(Data for processing Opens)
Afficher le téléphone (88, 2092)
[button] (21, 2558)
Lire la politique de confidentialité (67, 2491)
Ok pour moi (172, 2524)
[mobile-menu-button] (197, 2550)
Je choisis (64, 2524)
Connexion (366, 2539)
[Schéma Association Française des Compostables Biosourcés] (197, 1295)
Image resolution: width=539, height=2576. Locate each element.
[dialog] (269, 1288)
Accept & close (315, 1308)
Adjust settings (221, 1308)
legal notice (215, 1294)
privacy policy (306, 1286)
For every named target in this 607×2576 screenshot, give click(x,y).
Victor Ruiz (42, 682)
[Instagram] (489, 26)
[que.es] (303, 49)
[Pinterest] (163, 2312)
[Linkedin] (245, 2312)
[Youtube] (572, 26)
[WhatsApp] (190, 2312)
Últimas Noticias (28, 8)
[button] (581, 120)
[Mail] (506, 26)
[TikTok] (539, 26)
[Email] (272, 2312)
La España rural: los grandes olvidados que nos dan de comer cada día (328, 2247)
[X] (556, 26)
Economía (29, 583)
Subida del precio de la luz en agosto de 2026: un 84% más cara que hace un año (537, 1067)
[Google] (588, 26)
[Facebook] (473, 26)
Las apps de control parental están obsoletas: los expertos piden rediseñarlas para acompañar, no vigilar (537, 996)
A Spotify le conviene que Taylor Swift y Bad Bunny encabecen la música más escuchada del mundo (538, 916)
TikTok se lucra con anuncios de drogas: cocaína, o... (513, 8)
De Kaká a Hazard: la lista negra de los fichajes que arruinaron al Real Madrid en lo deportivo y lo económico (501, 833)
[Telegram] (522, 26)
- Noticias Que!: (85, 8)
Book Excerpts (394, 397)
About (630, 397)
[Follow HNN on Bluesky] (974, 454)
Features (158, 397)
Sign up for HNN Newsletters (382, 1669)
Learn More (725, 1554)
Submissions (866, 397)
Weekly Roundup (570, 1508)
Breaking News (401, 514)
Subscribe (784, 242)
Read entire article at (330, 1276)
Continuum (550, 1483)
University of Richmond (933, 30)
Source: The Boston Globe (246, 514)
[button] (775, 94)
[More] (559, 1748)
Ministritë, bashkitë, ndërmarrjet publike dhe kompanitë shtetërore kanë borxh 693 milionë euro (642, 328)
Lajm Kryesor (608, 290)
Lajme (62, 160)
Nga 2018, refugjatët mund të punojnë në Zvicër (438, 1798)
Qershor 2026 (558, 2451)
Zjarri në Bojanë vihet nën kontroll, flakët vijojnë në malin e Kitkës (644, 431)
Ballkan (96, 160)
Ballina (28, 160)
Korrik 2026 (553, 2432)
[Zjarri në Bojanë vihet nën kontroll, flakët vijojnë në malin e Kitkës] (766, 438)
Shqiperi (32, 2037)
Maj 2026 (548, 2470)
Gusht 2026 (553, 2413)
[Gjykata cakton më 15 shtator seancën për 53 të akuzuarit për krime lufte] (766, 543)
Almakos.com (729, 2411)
(Data for processing Closes)
- Exercise prompt:
In the records above, find the line containing "[button] (775, 94)"; please retype it and every line after it through the last line, exactly and with nothing else.

- Answer space:
[button] (775, 94)
[More] (559, 1748)
Ministritë, bashkitë, ndërmarrjet publike dhe kompanitë shtetërore kanë borxh 693 milionë euro (642, 328)
Lajm Kryesor (608, 290)
Lajme (62, 160)
Nga 2018, refugjatët mund të punojnë në Zvicër (438, 1798)
Qershor 2026 (558, 2451)
Zjarri në Bojanë vihet nën kontroll, flakët vijojnë në malin e Kitkës (644, 431)
Ballkan (96, 160)
Ballina (28, 160)
Korrik 2026 (553, 2432)
[Zjarri në Bojanë vihet nën kontroll, flakët vijojnë në malin e Kitkës] (766, 438)
Shqiperi (32, 2037)
Maj 2026 (548, 2470)
Gusht 2026 (553, 2413)
[Gjykata cakton më 15 shtator seancën për 53 të akuzuarit për krime lufte] (766, 543)
Almakos.com (729, 2411)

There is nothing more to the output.